What to work on » Please transcribe part of the Intel Arc Pro B70 review below, beginning at the words "Who this card" and stopping after "goal, read on.".

+++ Source text

Intel Arc Pro B70 32GB for Local LLMs: Real Qwen 3.6 27B Numbers and Whether to Buy
As of June 2026.
The Intel Arc Pro B70 is the cheapest way to get 32GB of discrete VRAM today. It launched at a $949 MSRP and ships with quiet cooling and ECC memory. For anyone pricing out a local-LLM box, the obvious question is whether a budget Intel card can actually run a serious model, or whether you are buying VRAM you cannot use. We pulled the real numbers. Here is what it runs, what the 32GB unlocks, and who should buy.
Who this card is for
Buy the B70 if you want the most VRAM per dollar and you are willing to spend a little time on setup. It is aimed squarely at running a single 20B to 30B model on one card, which is exactly what Intel positions it for. It is not the card for someone who wants the fastest possible tokens or a zero-friction install. That is still an NVIDIA story.
If "it just works on day one" matters more than price, an NVIDIA card on CUDA is the safer pick, and our build picker will show you the trade in dollars. If maximum VRAM for the least money is the goal, read on.
What it runs: Qwen 3.6 27B, measured
The model most people want on a 32GB card is Qwen 3.6 27B, the dense coding model that fits comfortably in 32GB at Q4. Here are measured single-stream numbers on the B70, not estimates from a spec sheet:
| Backend | Qwen 3.6 27B (Q4_K_M) token generation | Notes |
|---|---|---|
| llama.cpp / Vulkan | ~14 tok/s | Runs everywhere, easiest setup |
| llama.cpp / SYCL (oneAPI) | ~22 tok/s | About 52% faster than Vulkan |
Test regime, so you can reproduce it: model Qwen3.6-27B-Q4_K_M.gguf, llama.cpp, 512 prompt tokens and 128 generated tokens averaged over 3 runs, n_batch=2048, n_ubatch=512, single-stream (batch 1). Those figures are reported by a published B70 hands-on benchmark from April 25, 2026 (reported). An independent B70 benchmark set corroborates the SYCL result, measuring a Qwen 27B-class model at Q4_K_M around 20.6 tok/s on SYCL and noting SYCL is roughly 2x faster than Vulkan for token generation on this card (reported). Two sources, same conclusion.
The takeaway for buyers: ~22 tok/s is a perfectly usable reading speed for a 27B coding assistant on a sub-$1,000 card. But you only get there on the SYCL path, not the easy Vulkan one. If you buy this card, plan on the Intel oneAPI build of llama.cpp to get your money's worth. (For the full backend story, see our CUDA vs Vulkan for llama.cpp explainer.)

++++++
+++ Record excerpts

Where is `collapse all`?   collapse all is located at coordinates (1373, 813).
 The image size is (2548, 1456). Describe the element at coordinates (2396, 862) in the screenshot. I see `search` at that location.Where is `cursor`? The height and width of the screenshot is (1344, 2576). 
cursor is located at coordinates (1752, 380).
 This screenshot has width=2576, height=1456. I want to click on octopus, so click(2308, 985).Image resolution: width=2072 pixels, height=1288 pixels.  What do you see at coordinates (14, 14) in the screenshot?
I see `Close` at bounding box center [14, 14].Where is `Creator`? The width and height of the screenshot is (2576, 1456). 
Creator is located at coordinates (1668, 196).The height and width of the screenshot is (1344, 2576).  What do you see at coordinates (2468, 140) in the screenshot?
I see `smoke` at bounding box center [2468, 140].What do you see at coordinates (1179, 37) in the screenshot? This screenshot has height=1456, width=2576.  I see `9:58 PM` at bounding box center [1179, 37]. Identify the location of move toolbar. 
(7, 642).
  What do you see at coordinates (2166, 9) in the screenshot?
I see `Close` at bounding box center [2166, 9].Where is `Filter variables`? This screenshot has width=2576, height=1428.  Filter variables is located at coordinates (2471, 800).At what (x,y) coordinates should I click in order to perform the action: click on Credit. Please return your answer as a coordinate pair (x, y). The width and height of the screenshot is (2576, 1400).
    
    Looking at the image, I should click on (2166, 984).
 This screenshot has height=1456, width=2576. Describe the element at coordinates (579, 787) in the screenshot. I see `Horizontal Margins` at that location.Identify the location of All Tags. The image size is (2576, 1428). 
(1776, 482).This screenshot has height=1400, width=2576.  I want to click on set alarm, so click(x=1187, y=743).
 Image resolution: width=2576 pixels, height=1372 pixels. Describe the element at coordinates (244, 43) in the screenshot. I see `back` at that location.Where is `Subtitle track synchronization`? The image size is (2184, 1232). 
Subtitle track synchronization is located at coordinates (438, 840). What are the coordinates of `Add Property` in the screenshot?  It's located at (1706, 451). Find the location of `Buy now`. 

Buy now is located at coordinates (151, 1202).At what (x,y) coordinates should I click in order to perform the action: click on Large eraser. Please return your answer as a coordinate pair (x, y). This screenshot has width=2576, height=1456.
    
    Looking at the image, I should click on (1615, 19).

++++++

Task response »
Who this card is for
Buy the B70 if you want the most VRAM per dollar and you are willing to spend a little time on setup. It is aimed squarely at running a single 20B to 30B model on one card, which is exactly what Intel positions it for. It is not the card for someone who wants the fastest possible tokens or a zero-friction install. That is still an NVIDIA story.
If "it just works on day one" matters more than price, an NVIDIA card on CUDA is the safer pick, and our build picker will show you the trade in dollars. If maximum VRAM for the least money is the goal, read on.